De Blues van Kattenburg

een verhaal over muziek die niet gehoord mocht worden


Het is januari 1940. Dick Kattenburg – net 21 jaar oud, veelbelovend violist en aanstormend componist  – maakt zich zorgen. Hitler heeft het op de Joden  gemunt en Oostenrijk, Tsjechië en Polen zijn al bezet. En Dick is Joods. 

Tobias Borsboom
Fotografie: Marco Borggreve

Achter de piano kan hij zijn gevoel uiten. Dick speelt een blues. Er is verdriet, maar ook levenslust. Hij houdt van Amerikaanse muziek. Jazz, George Gershwin, maar ook de Zuid-Amerikaanse swing van de Darius Milhaud. Hij droomt van Hollywood, maar dan moet hij eerst goed voor orkest leren componeren.  

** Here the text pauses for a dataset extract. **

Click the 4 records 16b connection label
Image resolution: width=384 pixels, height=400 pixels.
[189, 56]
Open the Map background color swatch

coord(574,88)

Hij neemt lessen bij Leo Smit, een componist die hij zeer bewondert. De muziek van Leo Smit klinkt in het Concertgebouw en Smit heeft ook ervaring met filmmuziek. Bovendien heeft hij in Parijs gewoond, de stad waar Dick zo graag wilde gaan studeren. Totdat het oorlog werd. Ook Leo Smit is Joods. De lessen moeten daarom nu schriftelijk en in ’t geheim.  

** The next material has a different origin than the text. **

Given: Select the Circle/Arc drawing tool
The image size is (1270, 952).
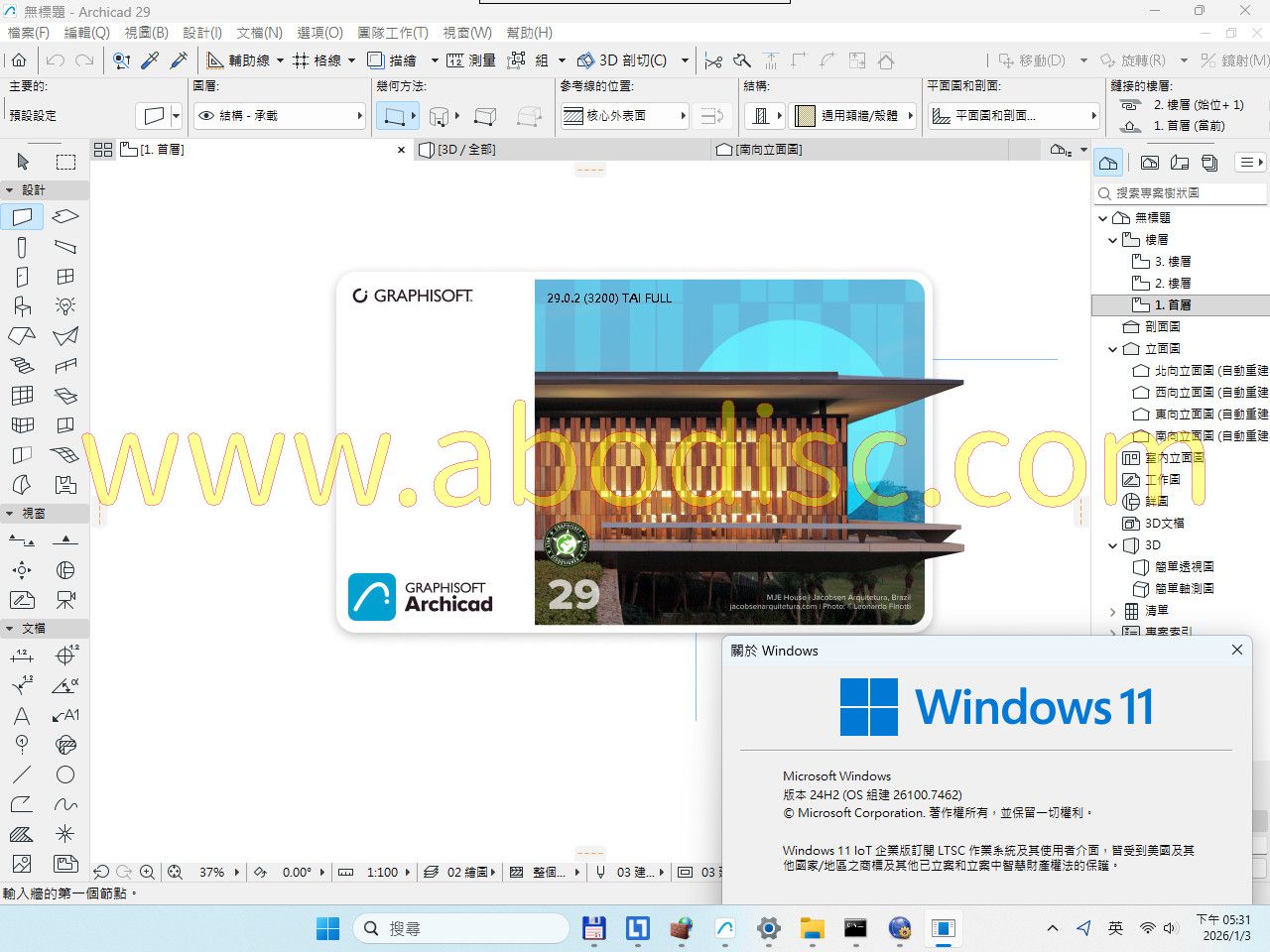Looking at the screenshot, I should 65,774.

Dick is inmiddels ondergedoken en Leo moest gedwongen verhuizen naar het getto in de Amsterdamse Transvaalbuurt. Voor beiden geldt: de noten blijven stromen, daar kan geen verbod iets aan veranderen. Ze kijken reikhalzend uit naar het einde van de oorlog, als ze hun muziek eindelijk weer aan het publiek mogen laten horen. 

Er klinkt muziek van Dick Kattenburg (1919-1944), Leo Smit (1900-1943) en de Aubade van Marius Flothuis (1914-2001) geschreven in kamp Vught.  

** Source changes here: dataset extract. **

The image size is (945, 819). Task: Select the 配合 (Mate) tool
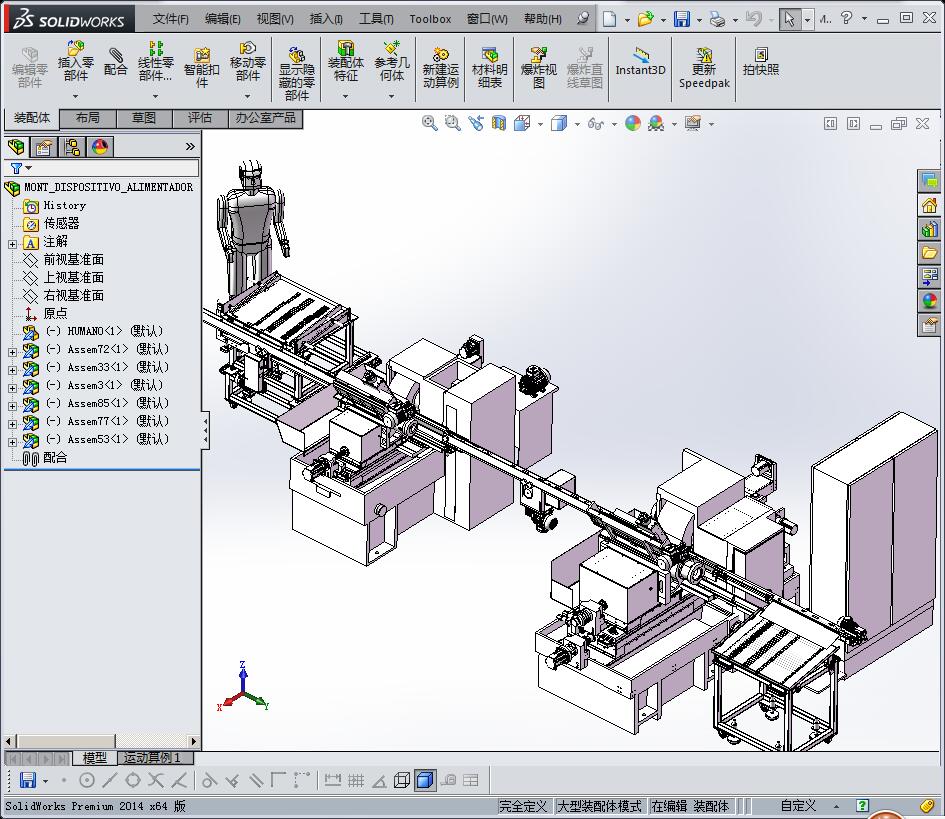point(116,59)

Concept & Verteller Harpert Michielsen Muziek Eleonore Pameijer (fluit) en Tobias Borsboom (piano) Regie Tonje Langeveld

Duur van het optreden bedraagt 1 uur. Voor het optreden is de aanwezigheid van een piano essentieel.

Eleonore Pameijer
“Ik had gewoon kippenvel toen ik de brieven van Smit en Kattenburg las. Ik hoorde ze bijna met elkaar praten. “


Bekijk ook andere voorstellingen…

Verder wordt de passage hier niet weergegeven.